Where the hype outruns the evidence: DIM and "detox"
DIM (diindolylmethane), "hormone balance" blends, and cortisol "detox" formulas dominate PCOS marketing and underdeliver on evidence. DIM is a compound from cruciferous vegetables that shifts estrogen metabolism — not a demonstrated androgen-lowering treatment — and quality trials in PCOS are essentially absent. We wrote an honest breakdown of the DIM supplement claims. The broader lesson: a supplement that promises to "balance" everything usually has data on nothing. Before buying, run the label through our supplement scorecard.
When "natural" isn't enough: what a clinician can add
Natural strategies are real, but they're often partial — and for moderate-to-severe symptoms, medication is legitimate and frequently the faster, more effective route. These are prescriber decisions, described here as reference, not a recommendation or a dose:
- Combined oral contraceptives (the pill). Combined estrogen-progestin pills raise SHBG, which lowers free testosterone, and they steady the cycle. They're a common first-line choice for hirsutism and acne when pregnancy isn't the goal. Which one, and whether it fits your risk profile, is a clinical conversation — see birth control options for PCOS.
- Spironolactone. This medication blocks androgen effects at the follicle rather than lowering the hormone itself, so it's used for hirsutism and androgenic hair changes, often alongside the pill. It's not for use in pregnancy. Details in our reference on spironolactone for women and the spironolactone drug page.
- Metformin. An insulin-sensitizing medication sometimes used in PCOS, especially where metabolic markers are off; its effect on hirsutism is modest. Reference: metformin.
None of these is a moral failure or "giving up on natural." They target the same biology from a different angle, and combining lifestyle change with medication often works better than either alone. For a fuller map, see PCOS treatment options and how androgens surface on the skin in PCOS acne.
When to see a doctor
Most androgen excess builds slowly and is manageable. Some patterns, though, warrant prompt evaluation rather than another supplement:
- Rapid-onset or severe hair growth, or signs of virilization — a deepening voice, balding at the temples, or clitoral enlargement. Fast, marked changes can point to an androgen-producing tumor or Cushing's syndrome and need urgent assessment.
- New symptoms after age 40, or that appear suddenly rather than gradually.
- Very high testosterone on labs, well above the typical PCOS range.
- Symptoms plus heavy or irregular bleeding, missed periods, or trouble conceiving — worth a workup, not just symptom control.
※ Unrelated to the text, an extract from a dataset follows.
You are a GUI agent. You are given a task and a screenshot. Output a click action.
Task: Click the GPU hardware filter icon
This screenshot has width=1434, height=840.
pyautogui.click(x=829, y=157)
- Unexplained changes you can't account for. Getting tested beats guessing. Don't start iron, a "hormone" supplement, or anything on spec because a symptom seems to fit — ask for the relevant labs first, and use our lab results explainer to prepare questions.
A good starting point if you suspect PCOS is our PCOS symptom check, then a clinician who can order the right tests. You deserve an actual diagnosis and a plan — not a shelf of "balance" powders.